27 maja to w USA Memorila Day - dzien pamieci poleglych za Ojczyzne. Harcerze i harcerki Obwod ZHP Chicago na dzialkach polskich kombatantow na cmentarzy Maryhill uwienczyli choragiewkami groby spoczywajacych tu zolnierzy zasluzonych dla Polski i Polonii. W tym roku w 75 Rocznice Bitwy pod Monte Cassino,mialo to szczegolne znaczenie. Znaczna czesc tu pochowanych zolnierzy sluzyla w 2 Korpusie Polskim i brala udzial w walkach o Monte Cassino. Tu lezy mjr.Wladyslaw Smrokowski - Kawaler Krzyza Virtuti Militari dowodca Samodzielnej Kompanii Komandosow.
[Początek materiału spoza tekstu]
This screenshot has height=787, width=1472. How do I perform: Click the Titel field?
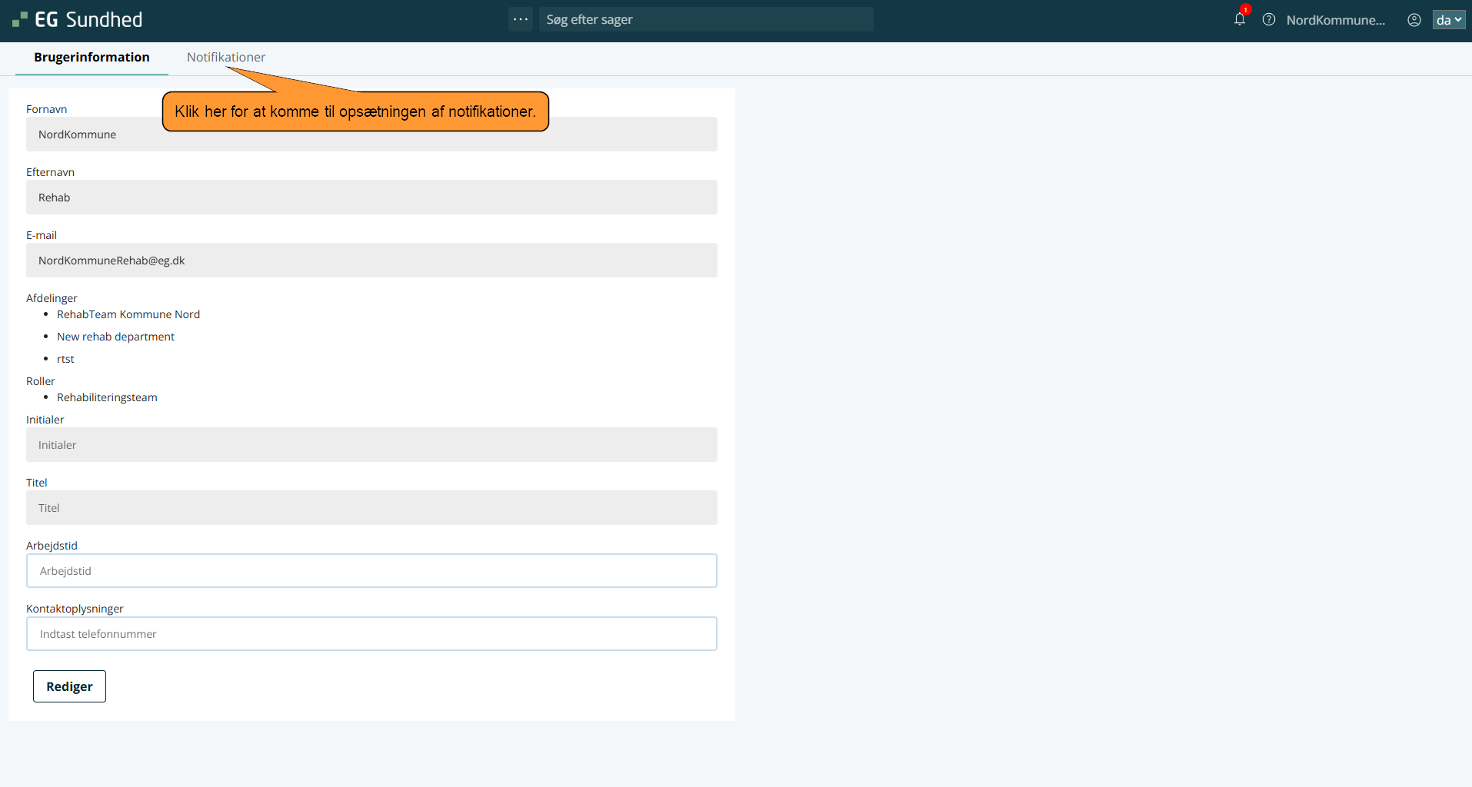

Tu jest takze grob Feliksa Konarskiego - Ref-Rena, autora piesni "Czerwone Maki na Monte Cassino". Cztery instruktorki z Chicago uczestniczyly w tegorocznych obchodach na Monte Cassino w dniu 18 maja i zlozylu pod pomnikiem i na grobie Feliksa Konarskiego grudki ziemi przywiezine z polskiego cmentarza we Wloszech.Instruktorka ZHP odczytala fragment testamentu Weteranow 2 Korpusu Polskiego do mlodego pokolenia :" Musicie zachowac w pamieci dla przyszlych pokolen prawde o bitwie o Monte Cassino, prawde o naszym poswieceniu, o konaniu naszych kolegow, o desperacji, z jaka pokonywalismy terenowe przeszkody w morderczym ogniu nieprzyjaciela.To wszystko tkwi gleboko w naszych sercach, ale chcemy miec pewnosc, ze gdy ostatni z nas opusci ziemski padol, pozostana nastepcy, ktorzy beda o tym pamietac, ze nawiedza groby naszych kolegow i zloza im hold". Proste od serca slowa zolnierskiej prosby - nakazu Tych co o Wolnosc sie bili i z Honorem brali slub !!! Dobrze by bylo aby harcerze w Lomzy pamietali, ze na naszym starym cmentarzu spoczywaja zolnierze - uczestnicy walk pod Monte Cassino. Przypomne tylko dwie osoby : por. Stefan Werczynski - nauczyciel I LO w Lomzy i pan Langowski - stracil wzrok w trakcie bitwy. Wiem , ze jest ich wiecej. Najwyzszy czas przypomniec Ich spolecznosci naszego miasta i zachowac w pamieci !!!